Other top-level data from the report as highlighted by Realtor.com include:
- Nationally, the inventory of homes actively for sale on a typical day in September increased 26.9% (+155,000) year-over-year, holding on par with the August pace (+26.9%). Newly-listed homes were down 9.8% year-over-year, a slight improvement over last month's rate of decline (-13.0%).
- Compared to last year, inventory increased in 36 out of 50 of the largest metros, led by markets in the West (+64.2%) and South (+57.5%): Phoenix (+167.3%), Raleigh, N.C. (+166.1) and Nashville, Tenn. (+125.3%).
- In September, active listings dropped year-over-year in just one region, the Northeast (-6.0%). New listings declined from September 2021 levels in all four regions, led by the Northeast (-17.2%) and followed by the Midwest (-14.0%), West (-12.2%) and South (-3.9%).
- Among the 50 largest U.S. metros, just eight saw the number of new sellers increase over September 2021 levels: New Orleans (+119.3% as last year was impacted by Hurricane Ida), Nashville. (+19.6%), Tampa, Fla. (+9.2%), Dallas (+9.1%), Birmingham, Ala. (+6.1%), Houston (+3.6%), San Antonio (+2.9%) and Raleigh (+2.0%).
- Nationally, the share of homes having their price reduced grew to 19.5% from 11.0% last September, and also climbed higher than typical 2017 and 2019 levels (18.7%).
- Among the 50 largest U.S. metros, southern and midwestern markets (+11.8%, on average) led the charge in yearly listing price growth in September, with the biggest increases registered in Miami (+28.3%), Memphis, Tenn. (+27.3%), and Milwaukee (+27.0%).

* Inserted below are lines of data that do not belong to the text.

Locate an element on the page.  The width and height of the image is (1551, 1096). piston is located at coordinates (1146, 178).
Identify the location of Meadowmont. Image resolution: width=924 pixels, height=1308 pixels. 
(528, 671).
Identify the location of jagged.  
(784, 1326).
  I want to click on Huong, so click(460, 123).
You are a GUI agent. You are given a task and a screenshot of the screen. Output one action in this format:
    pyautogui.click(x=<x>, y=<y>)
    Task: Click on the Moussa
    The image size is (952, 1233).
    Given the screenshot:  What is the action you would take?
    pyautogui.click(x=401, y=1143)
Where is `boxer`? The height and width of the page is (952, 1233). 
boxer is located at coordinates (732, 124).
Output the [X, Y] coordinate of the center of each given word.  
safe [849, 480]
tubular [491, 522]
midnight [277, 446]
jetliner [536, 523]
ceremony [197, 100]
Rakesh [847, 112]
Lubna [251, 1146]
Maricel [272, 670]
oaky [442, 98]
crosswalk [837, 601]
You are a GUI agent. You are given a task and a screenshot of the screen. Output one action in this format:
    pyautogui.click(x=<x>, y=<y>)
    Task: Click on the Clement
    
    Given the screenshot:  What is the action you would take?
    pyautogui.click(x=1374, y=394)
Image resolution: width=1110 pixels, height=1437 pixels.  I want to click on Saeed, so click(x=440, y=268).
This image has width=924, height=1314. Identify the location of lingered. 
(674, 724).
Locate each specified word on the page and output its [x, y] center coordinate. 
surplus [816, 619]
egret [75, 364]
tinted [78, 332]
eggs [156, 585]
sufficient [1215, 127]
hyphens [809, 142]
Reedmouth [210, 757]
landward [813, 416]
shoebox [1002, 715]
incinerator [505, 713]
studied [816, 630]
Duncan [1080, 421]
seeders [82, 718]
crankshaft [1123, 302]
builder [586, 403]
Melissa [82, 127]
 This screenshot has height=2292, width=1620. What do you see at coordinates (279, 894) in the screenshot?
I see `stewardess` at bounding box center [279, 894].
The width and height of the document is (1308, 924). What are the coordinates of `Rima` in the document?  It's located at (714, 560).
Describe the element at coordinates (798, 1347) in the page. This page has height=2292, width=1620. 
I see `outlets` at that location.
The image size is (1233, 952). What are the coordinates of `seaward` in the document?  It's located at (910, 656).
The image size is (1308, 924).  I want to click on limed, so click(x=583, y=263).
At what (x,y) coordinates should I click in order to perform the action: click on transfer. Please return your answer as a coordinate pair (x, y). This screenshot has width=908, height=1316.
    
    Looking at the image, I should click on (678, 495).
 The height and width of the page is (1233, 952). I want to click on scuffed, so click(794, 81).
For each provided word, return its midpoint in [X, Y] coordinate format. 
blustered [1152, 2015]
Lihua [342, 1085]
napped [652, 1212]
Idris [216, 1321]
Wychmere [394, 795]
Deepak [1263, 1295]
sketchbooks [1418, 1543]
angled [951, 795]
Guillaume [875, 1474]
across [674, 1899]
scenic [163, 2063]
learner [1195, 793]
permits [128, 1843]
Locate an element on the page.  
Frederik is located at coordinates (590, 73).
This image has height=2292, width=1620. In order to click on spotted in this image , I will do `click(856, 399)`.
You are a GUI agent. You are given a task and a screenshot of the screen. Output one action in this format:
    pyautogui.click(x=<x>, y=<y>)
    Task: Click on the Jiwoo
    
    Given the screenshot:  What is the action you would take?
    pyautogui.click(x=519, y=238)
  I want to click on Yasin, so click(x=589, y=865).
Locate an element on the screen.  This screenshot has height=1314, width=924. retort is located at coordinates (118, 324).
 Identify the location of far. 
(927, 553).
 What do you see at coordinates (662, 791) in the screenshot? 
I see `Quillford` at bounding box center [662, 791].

Listing prices declined in just two markets: New Orleans (-2.3%) and Pittsburgh (-0.8%).
- Western metros posted the biggest gains in the share of listings with price reductions, led by Phoenix (+32.3 percentage points), Austin, Texas (+27.4 percentage points) and Las Vegas(+20.0 percentage points).
- Homes spent longer on the market than last year across regions: The West, up 10 days; the South, up six days; the Northeast, up five days; and the Midwest, up five days.
- Relative to the national pace, time on market slowed similarly across the 50 largest U.S. metros, on average, up seven days year-over-year to a median of 43 days. Among these markets, the biggest yearly time on market increases were in Austin (+23 days), Raleigh (+23 days), Phoenix (+17 days) and Las Vegas (+17 days).
- In September, homes sold more quickly than last year in just five metros: New Orleans (-9 days, again reflecting the impact of Hurricane Ida last year), Richmond, Va. (-6 days), Miami (-2 days), Atlanta (-1 days) and Houston (-1 day).